Exercise goal: Give back the listing word for word, from top to bottom.

Data extracts:
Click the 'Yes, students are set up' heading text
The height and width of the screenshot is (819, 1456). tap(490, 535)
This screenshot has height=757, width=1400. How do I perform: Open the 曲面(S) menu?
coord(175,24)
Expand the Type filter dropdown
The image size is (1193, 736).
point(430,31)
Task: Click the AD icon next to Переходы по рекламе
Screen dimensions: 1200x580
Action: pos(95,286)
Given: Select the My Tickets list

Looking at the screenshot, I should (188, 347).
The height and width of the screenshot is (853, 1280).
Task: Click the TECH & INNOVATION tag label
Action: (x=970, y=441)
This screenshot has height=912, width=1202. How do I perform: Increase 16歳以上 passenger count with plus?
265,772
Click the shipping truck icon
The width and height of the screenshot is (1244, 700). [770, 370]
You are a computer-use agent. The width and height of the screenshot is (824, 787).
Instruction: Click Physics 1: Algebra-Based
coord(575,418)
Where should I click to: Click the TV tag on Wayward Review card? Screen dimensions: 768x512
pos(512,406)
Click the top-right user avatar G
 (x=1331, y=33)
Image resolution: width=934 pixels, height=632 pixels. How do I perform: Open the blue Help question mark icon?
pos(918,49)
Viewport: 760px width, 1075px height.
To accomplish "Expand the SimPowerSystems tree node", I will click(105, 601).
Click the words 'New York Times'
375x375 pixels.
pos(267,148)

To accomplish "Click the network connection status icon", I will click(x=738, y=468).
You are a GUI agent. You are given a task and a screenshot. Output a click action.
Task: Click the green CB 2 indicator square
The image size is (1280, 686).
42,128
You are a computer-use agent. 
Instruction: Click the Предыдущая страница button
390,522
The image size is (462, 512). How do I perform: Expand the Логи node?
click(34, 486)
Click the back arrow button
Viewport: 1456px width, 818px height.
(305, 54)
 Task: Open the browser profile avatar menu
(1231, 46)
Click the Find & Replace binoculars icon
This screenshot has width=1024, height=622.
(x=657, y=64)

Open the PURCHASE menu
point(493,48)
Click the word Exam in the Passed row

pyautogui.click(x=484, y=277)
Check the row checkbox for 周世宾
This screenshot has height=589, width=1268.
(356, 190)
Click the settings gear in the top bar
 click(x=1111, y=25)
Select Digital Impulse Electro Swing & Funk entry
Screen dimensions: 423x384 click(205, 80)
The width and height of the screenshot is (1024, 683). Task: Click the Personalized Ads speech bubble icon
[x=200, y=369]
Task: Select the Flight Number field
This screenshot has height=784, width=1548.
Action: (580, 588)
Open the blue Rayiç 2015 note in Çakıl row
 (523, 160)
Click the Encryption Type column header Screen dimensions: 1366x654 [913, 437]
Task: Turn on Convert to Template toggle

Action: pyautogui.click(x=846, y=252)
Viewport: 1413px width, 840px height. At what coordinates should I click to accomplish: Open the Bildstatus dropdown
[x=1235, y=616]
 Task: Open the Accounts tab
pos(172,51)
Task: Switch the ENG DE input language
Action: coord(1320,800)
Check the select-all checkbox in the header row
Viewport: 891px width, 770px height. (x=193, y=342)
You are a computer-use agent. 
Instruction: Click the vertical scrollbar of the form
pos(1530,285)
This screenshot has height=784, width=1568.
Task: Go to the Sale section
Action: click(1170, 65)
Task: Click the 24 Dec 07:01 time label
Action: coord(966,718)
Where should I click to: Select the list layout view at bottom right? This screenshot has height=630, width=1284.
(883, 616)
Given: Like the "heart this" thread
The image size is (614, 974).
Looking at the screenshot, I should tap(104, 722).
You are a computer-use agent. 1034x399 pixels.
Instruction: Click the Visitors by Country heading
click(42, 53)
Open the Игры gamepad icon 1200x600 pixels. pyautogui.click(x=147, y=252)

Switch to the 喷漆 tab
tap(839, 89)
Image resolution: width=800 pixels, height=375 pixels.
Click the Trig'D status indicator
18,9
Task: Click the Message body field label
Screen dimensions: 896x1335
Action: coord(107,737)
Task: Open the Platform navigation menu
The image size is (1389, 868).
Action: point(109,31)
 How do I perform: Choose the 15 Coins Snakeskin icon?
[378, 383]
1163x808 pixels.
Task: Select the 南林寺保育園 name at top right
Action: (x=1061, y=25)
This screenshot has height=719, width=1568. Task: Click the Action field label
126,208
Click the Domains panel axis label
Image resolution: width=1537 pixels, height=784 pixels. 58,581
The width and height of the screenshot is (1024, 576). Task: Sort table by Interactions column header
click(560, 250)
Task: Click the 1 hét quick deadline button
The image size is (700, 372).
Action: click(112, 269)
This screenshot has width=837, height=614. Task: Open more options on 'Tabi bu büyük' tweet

Solution below:
Click the 'Yes, students are set up' heading text
The height and width of the screenshot is (819, 1456). tap(490, 535)
This screenshot has height=757, width=1400. How do I perform: Open the 曲面(S) menu?
coord(175,24)
Expand the Type filter dropdown
The image size is (1193, 736).
point(430,31)
Task: Click the AD icon next to Переходы по рекламе
Screen dimensions: 1200x580
Action: pos(95,286)
Given: Select the My Tickets list

Looking at the screenshot, I should (188, 347).
The height and width of the screenshot is (853, 1280).
Task: Click the TECH & INNOVATION tag label
Action: (x=970, y=441)
This screenshot has height=912, width=1202. How do I perform: Increase 16歳以上 passenger count with plus?
265,772
Click the shipping truck icon
The width and height of the screenshot is (1244, 700). [770, 370]
You are a computer-use agent. The width and height of the screenshot is (824, 787).
Instruction: Click Physics 1: Algebra-Based
coord(575,418)
Where should I click to: Click the TV tag on Wayward Review card? Screen dimensions: 768x512
pos(512,406)
Click the top-right user avatar G
 (x=1331, y=33)
Image resolution: width=934 pixels, height=632 pixels. How do I perform: Open the blue Help question mark icon?
pos(918,49)
Viewport: 760px width, 1075px height.
To accomplish "Expand the SimPowerSystems tree node", I will click(105, 601).
Click the words 'New York Times'
375x375 pixels.
pos(267,148)

To accomplish "Click the network connection status icon", I will click(x=738, y=468).
You are a GUI agent. You are given a task and a screenshot. Output a click action.
Task: Click the green CB 2 indicator square
The image size is (1280, 686).
42,128
You are a computer-use agent. 
Instruction: Click the Предыдущая страница button
390,522
The image size is (462, 512). How do I perform: Expand the Логи node?
click(34, 486)
Click the back arrow button
Viewport: 1456px width, 818px height.
(305, 54)
 Task: Open the browser profile avatar menu
(1231, 46)
Click the Find & Replace binoculars icon
This screenshot has width=1024, height=622.
(x=657, y=64)

Open the PURCHASE menu
point(493,48)
Click the word Exam in the Passed row

pyautogui.click(x=484, y=277)
Check the row checkbox for 周世宾
This screenshot has height=589, width=1268.
(356, 190)
Click the settings gear in the top bar
 click(x=1111, y=25)
Select Digital Impulse Electro Swing & Funk entry
Screen dimensions: 423x384 click(205, 80)
The width and height of the screenshot is (1024, 683). Task: Click the Personalized Ads speech bubble icon
[x=200, y=369]
Task: Select the Flight Number field
This screenshot has height=784, width=1548.
Action: (580, 588)
Open the blue Rayiç 2015 note in Çakıl row
 (523, 160)
Click the Encryption Type column header Screen dimensions: 1366x654 [913, 437]
Task: Turn on Convert to Template toggle

Action: pyautogui.click(x=846, y=252)
Viewport: 1413px width, 840px height. At what coordinates should I click to accomplish: Open the Bildstatus dropdown
[x=1235, y=616]
 Task: Open the Accounts tab
pos(172,51)
Task: Switch the ENG DE input language
Action: coord(1320,800)
Check the select-all checkbox in the header row
Viewport: 891px width, 770px height. (x=193, y=342)
You are a computer-use agent. 
Instruction: Click the vertical scrollbar of the form
pos(1530,285)
This screenshot has height=784, width=1568.
Task: Go to the Sale section
Action: click(1170, 65)
Task: Click the 24 Dec 07:01 time label
Action: coord(966,718)
Where should I click to: Select the list layout view at bottom right? This screenshot has height=630, width=1284.
(883, 616)
Given: Like the "heart this" thread
The image size is (614, 974).
Looking at the screenshot, I should tap(104, 722).
You are a computer-use agent. 1034x399 pixels.
Instruction: Click the Visitors by Country heading
click(42, 53)
Open the Игры gamepad icon 1200x600 pixels. pyautogui.click(x=147, y=252)

Switch to the 喷漆 tab
tap(839, 89)
Image resolution: width=800 pixels, height=375 pixels.
Click the Trig'D status indicator
18,9
Task: Click the Message body field label
Screen dimensions: 896x1335
Action: coord(107,737)
Task: Open the Platform navigation menu
The image size is (1389, 868).
Action: point(109,31)
 How do I perform: Choose the 15 Coins Snakeskin icon?
[378, 383]
1163x808 pixels.
Task: Select the 南林寺保育園 name at top right
Action: (x=1061, y=25)
This screenshot has height=719, width=1568. Task: Click the Action field label
126,208
Click the Domains panel axis label
Image resolution: width=1537 pixels, height=784 pixels. 58,581
The width and height of the screenshot is (1024, 576). Task: Sort table by Interactions column header
click(560, 250)
Task: Click the 1 hét quick deadline button
The image size is (700, 372).
Action: click(112, 269)
This screenshot has width=837, height=614. Task: Open more options on 'Tabi bu büyük' tweet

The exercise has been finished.